Figure 8.29b shows the orifice–pan packing distributor plan. The circles are the risers. The distribution holes were in the floor of the distributor. This was a standard orifice–pan distributor. Nothing suspicious here.

Figure 8.29c and d shows what happens when the tower was retrofitted with packings. The new distributor was installed, but the feed pipe was not changed. Instead of going into the distributor, the lean amine went straight down the chimney. It would have been a miracle if that tower worked. A sketch or a process inspection would have revealed this problem prior to startup.

8.22 LIQUID MALDISTRIBUTION OF INTERNAL REFLUX BELOW A SIDE DRAW (275)

Figure 8.30 shows a side draw configuration from an atmospheric crude tower. Liquid from the upper bed was collected on a chimney tray, which contained two product draw sumps. Liquid not drawn descended via a multitude of downpipes, all flush with the chimney tray floor, to two separate parting boxes that fed liquid to the troughs below (similar to Figure 4.1, except with two parting boxes). The troughs distributed the liquid to a packed bed below. The packed bed experienced poor fractionation efficiency.
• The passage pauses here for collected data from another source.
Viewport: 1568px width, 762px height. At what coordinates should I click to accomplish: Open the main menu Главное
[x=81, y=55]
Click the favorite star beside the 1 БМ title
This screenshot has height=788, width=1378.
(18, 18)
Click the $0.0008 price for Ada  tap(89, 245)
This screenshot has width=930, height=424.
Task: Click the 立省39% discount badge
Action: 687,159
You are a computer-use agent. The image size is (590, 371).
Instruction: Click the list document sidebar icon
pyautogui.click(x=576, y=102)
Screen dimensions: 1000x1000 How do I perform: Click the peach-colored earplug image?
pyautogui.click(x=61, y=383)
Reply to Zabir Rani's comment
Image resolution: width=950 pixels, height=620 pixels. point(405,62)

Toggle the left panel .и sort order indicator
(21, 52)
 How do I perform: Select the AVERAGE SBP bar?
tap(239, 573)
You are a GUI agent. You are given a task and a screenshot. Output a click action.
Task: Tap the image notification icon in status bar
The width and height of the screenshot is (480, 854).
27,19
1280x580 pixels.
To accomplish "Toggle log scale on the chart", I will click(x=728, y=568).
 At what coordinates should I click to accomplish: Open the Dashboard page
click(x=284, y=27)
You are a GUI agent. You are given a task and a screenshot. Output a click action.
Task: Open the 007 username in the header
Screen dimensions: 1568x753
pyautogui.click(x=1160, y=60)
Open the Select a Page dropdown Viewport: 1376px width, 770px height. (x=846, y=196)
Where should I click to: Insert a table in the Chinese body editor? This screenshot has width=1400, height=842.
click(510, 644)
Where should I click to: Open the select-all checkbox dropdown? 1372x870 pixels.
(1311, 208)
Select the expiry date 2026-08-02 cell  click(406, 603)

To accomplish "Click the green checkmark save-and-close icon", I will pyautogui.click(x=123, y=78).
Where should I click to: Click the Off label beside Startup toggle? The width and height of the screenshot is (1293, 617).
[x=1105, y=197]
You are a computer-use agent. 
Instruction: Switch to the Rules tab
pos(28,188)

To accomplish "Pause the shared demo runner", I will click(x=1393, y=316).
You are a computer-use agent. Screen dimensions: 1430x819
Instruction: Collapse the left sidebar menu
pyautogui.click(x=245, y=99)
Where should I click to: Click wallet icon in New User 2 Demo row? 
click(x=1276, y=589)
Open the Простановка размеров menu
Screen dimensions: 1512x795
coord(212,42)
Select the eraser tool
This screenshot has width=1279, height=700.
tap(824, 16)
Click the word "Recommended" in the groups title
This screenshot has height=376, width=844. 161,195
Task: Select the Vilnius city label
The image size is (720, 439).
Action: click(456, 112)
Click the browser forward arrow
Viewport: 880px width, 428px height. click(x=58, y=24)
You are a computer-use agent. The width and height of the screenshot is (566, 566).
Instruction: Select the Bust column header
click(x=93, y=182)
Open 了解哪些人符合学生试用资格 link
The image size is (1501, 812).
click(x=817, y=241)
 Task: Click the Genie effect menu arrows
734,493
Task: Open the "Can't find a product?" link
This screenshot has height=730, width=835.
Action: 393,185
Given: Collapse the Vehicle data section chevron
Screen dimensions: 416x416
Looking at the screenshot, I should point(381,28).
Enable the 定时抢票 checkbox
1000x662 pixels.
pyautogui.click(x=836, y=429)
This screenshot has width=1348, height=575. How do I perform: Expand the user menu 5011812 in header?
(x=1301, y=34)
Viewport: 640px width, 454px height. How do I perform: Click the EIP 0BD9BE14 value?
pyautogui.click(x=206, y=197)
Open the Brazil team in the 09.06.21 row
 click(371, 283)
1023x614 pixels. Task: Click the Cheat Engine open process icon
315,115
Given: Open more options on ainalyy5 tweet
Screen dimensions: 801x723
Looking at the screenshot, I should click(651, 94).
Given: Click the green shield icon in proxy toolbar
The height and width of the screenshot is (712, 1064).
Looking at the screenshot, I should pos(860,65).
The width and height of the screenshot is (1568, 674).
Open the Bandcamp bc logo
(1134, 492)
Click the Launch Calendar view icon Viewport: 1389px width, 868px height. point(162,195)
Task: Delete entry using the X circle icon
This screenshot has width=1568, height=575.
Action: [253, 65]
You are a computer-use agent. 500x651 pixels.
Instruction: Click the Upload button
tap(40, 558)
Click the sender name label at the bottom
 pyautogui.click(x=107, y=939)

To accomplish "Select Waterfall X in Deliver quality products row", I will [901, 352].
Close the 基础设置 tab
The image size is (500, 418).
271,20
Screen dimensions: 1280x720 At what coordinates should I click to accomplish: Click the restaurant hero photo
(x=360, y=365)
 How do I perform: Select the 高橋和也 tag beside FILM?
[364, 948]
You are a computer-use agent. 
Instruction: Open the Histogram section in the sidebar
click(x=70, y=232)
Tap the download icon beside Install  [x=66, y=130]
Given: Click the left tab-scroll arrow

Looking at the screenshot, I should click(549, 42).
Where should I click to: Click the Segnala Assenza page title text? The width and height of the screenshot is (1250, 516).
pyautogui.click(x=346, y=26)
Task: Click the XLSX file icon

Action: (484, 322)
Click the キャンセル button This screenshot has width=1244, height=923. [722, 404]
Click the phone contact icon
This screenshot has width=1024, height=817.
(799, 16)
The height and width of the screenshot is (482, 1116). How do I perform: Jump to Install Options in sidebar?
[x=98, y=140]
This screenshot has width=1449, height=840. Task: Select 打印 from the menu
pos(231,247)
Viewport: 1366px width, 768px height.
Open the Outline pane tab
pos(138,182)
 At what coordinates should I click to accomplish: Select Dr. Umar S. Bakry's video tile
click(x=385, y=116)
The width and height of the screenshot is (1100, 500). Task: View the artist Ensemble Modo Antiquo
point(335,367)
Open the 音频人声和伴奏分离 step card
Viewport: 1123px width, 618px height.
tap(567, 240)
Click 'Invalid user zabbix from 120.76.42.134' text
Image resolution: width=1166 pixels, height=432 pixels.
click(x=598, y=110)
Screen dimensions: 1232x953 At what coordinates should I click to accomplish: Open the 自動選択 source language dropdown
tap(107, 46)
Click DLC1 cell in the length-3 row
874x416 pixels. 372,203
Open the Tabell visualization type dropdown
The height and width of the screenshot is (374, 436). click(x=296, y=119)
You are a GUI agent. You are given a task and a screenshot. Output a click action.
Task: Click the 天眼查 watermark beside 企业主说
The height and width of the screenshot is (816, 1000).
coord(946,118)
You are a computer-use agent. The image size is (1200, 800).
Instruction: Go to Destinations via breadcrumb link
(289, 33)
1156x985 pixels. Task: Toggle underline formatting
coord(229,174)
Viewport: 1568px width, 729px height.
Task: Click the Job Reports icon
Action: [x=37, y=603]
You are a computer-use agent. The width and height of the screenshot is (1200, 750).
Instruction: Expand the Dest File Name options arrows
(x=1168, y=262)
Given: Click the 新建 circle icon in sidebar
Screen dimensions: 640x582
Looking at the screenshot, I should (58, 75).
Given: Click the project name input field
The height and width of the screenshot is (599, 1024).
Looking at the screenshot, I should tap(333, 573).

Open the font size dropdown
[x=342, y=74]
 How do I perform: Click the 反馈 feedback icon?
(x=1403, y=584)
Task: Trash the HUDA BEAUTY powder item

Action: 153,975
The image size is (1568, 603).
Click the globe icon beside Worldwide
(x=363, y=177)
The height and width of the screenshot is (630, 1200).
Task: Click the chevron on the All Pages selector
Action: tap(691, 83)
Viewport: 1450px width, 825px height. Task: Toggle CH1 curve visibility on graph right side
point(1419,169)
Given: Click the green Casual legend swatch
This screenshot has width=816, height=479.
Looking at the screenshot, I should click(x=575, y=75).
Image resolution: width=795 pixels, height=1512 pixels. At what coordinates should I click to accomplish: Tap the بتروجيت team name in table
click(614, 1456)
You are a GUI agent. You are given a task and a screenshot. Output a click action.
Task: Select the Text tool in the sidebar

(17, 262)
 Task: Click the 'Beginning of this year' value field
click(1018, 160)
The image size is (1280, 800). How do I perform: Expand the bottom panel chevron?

Two flaws were identified. One flaw has been described earlier as Case 3 in Section 8.12 (this is the same chimney tray). The second flaw was that the downpipes were flush with the tray floor, so liquid rate to each downpipe was uncontrollable. The descending liquid was therefore nonuniformly split among the downpipes and, therefore, among the distributor parting boxes and troughs. The problem was solved by redesigning the chimney tray with raised overflow pipes.

8.23 WOULD YOU BELIEVE THIS WAS A REAL TROUBLESHOOTING ASSIGNMENT?

A chemical plant experienced a separation problem in one of their packed towers. Their gamma scans showed massive maldistribution below the feed. The author’s recommendation of drawing a sketch of the feed inlet met with reluctance from the client, who preferred to contract the author’s company for a consulting assignment.

So the author drew the sketch (Figure 8.31) and emailed it to the client. Upon reviewing the sketch, the client quickly figured out the issue. The vapor feed will blow the liquid from the distributor to the opposite tower wall. The liquid arriving at the bed will never be properly distributed.

So the client paid consulting rates – solely for drawing a sketch.

The takeaway from this story and all other stories in this chapter: when it comes to troubleshooting points of transition (feeds, drawoffs, bottom sumps, chimney trays) you do not need an expert. You need a sketch.